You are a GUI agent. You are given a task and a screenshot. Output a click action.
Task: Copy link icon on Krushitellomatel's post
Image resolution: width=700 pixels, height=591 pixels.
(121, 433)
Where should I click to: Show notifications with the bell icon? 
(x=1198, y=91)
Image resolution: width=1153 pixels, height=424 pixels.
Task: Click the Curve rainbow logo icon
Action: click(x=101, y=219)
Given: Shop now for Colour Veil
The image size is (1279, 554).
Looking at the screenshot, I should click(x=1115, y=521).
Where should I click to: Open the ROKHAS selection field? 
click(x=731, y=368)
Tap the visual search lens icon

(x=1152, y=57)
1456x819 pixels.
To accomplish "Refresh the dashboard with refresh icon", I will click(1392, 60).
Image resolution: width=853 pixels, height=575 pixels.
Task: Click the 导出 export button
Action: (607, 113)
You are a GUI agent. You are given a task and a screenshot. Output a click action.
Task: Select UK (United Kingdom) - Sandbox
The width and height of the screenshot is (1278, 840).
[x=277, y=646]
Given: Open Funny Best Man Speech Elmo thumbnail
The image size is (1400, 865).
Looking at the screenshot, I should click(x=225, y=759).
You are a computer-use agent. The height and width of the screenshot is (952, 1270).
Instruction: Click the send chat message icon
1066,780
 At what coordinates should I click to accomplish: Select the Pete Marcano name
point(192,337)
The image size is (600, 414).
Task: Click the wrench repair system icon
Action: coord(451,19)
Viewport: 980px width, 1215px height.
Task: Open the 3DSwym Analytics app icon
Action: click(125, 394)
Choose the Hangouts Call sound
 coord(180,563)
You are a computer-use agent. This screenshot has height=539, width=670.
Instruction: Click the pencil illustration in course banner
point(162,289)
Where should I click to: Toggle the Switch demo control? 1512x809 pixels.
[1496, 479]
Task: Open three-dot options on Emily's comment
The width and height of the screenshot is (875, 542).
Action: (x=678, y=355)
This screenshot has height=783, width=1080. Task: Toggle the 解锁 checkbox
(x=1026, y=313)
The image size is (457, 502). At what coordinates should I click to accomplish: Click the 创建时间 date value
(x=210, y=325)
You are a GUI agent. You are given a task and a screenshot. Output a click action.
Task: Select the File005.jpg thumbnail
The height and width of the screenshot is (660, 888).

· · · · · · ·

EXERCISE TASK =
Can you repeat the items above word for word, starting with their very first line and continuing through the line that contains "Action: click(x=101, y=219)", including both of those lines?

EXPECTED ANSWER =
You are a GUI agent. You are given a task and a screenshot. Output a click action.
Task: Copy link icon on Krushitellomatel's post
Image resolution: width=700 pixels, height=591 pixels.
(121, 433)
Where should I click to: Show notifications with the bell icon? 
(x=1198, y=91)
Image resolution: width=1153 pixels, height=424 pixels.
Task: Click the Curve rainbow logo icon
Action: click(x=101, y=219)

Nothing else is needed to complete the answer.